TASK DESCRIPTION:
What are the lines below, starting at the line containing "Given: Open the A-melding tab" and ending at the line containing "Tap the hamburger"? Write them out exactly, ends included, without pictures.
──────────
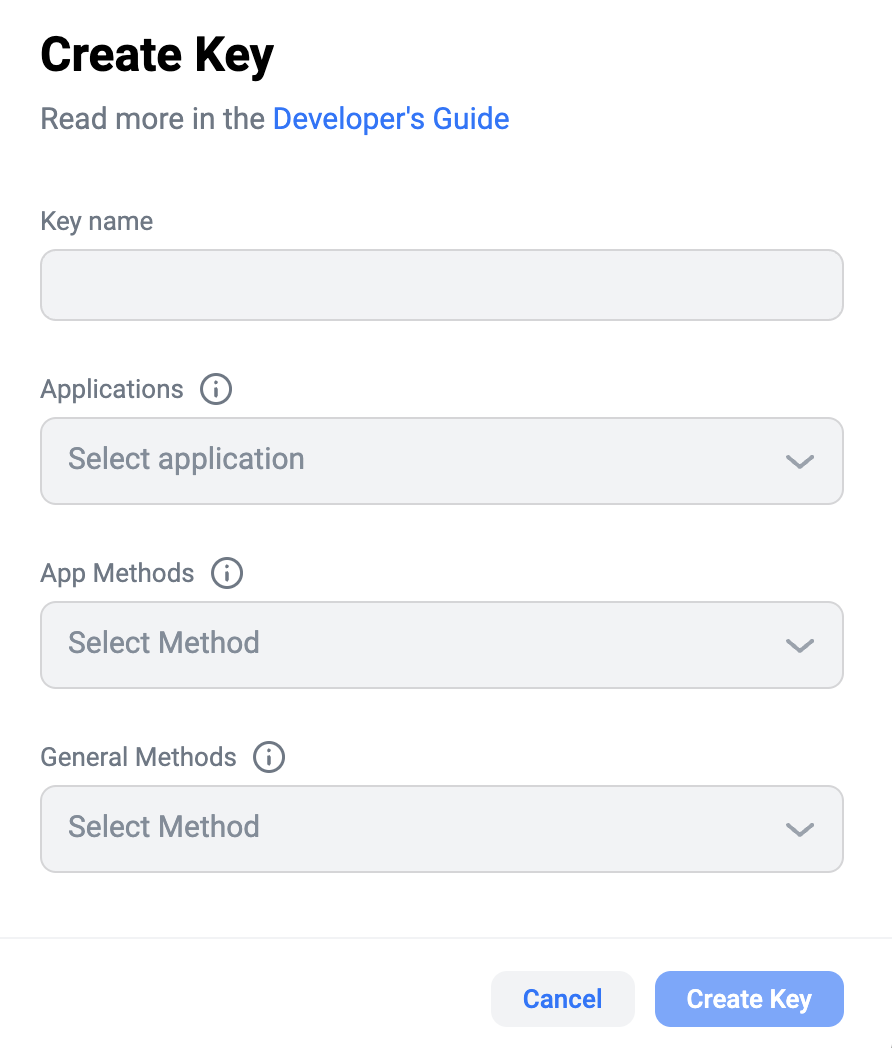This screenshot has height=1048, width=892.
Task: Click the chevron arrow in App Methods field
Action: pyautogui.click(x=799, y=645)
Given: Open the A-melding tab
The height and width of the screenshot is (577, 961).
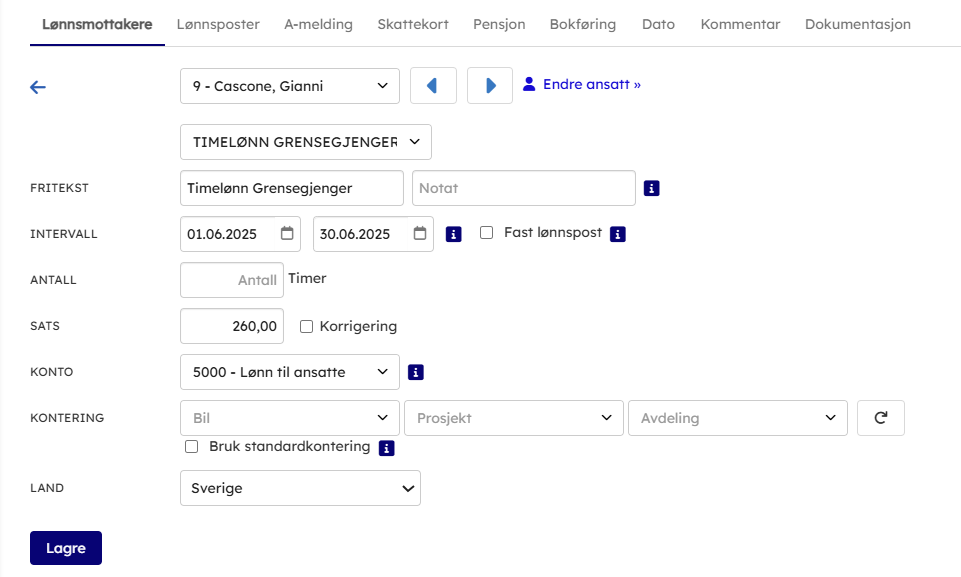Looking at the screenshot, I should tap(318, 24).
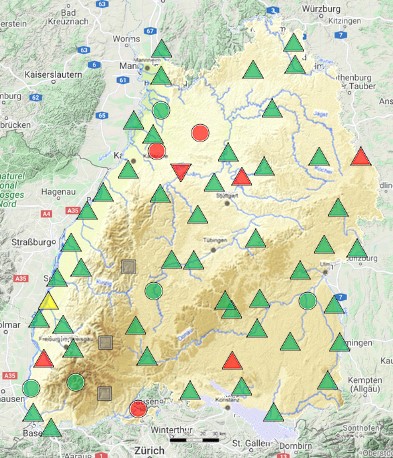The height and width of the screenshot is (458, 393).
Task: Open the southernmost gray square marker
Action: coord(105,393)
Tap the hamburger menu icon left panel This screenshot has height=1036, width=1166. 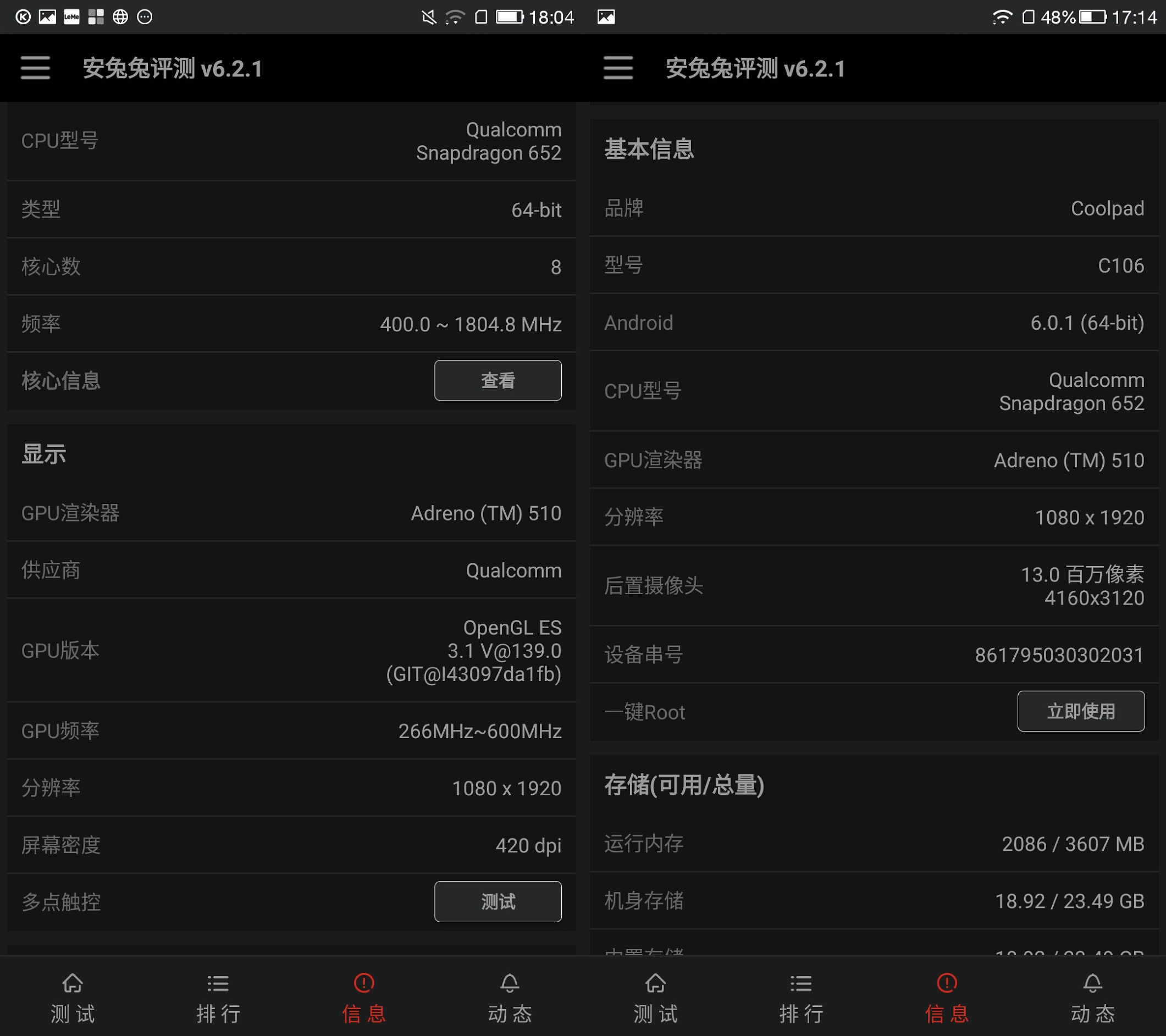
──────────
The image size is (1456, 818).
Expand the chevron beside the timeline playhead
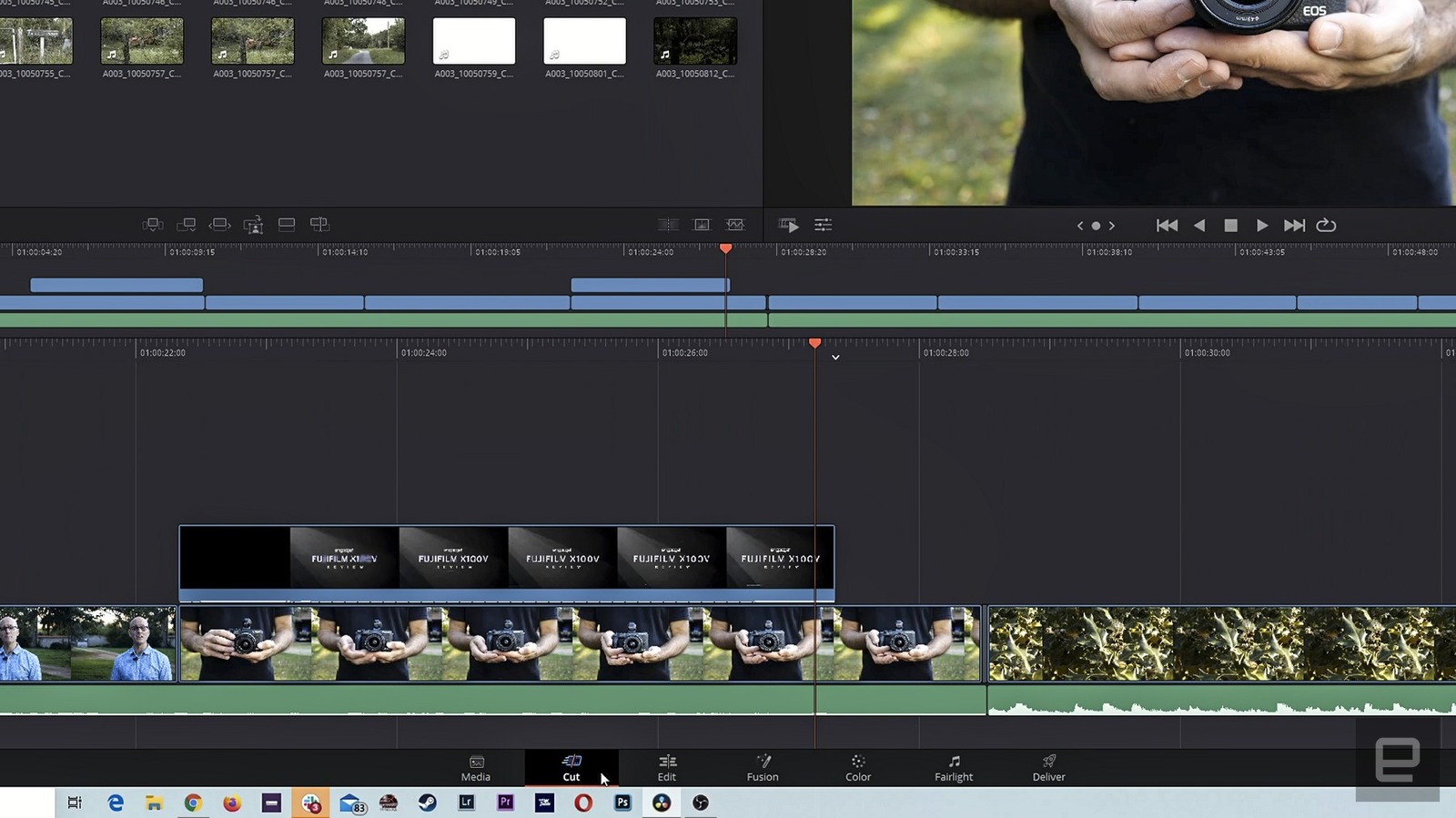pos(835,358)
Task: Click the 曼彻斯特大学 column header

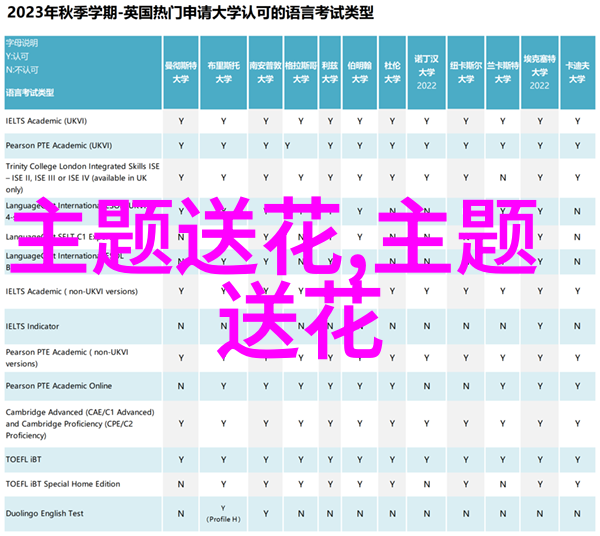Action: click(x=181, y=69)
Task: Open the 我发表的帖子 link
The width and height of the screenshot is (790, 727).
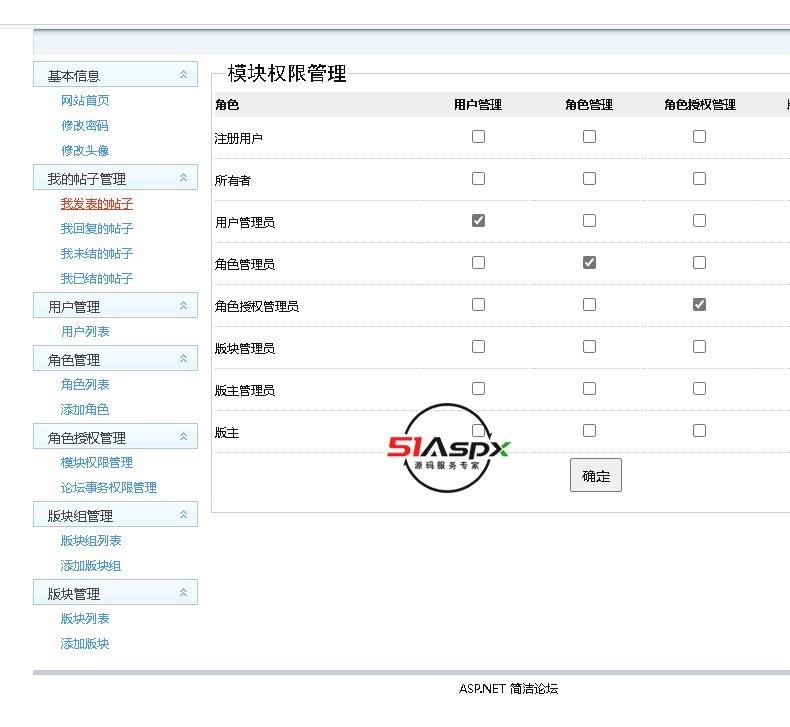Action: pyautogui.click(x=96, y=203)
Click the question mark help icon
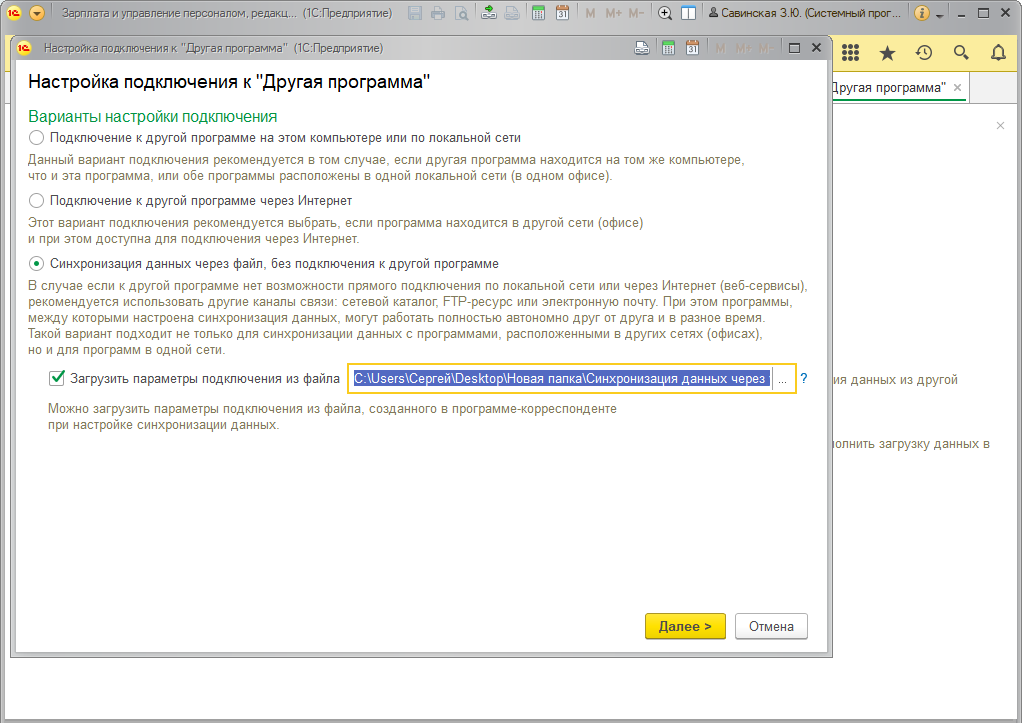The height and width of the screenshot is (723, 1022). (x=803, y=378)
──────────
RESPONSE BELOW:
Given: Open the A-melding tab
The height and width of the screenshot is (577, 961).
Looking at the screenshot, I should tap(318, 24).
The height and width of the screenshot is (458, 393).
Task: Open the southernmost gray square marker
Action: coord(105,393)
Tap the hamburger menu icon left panel This screenshot has height=1036, width=1166. 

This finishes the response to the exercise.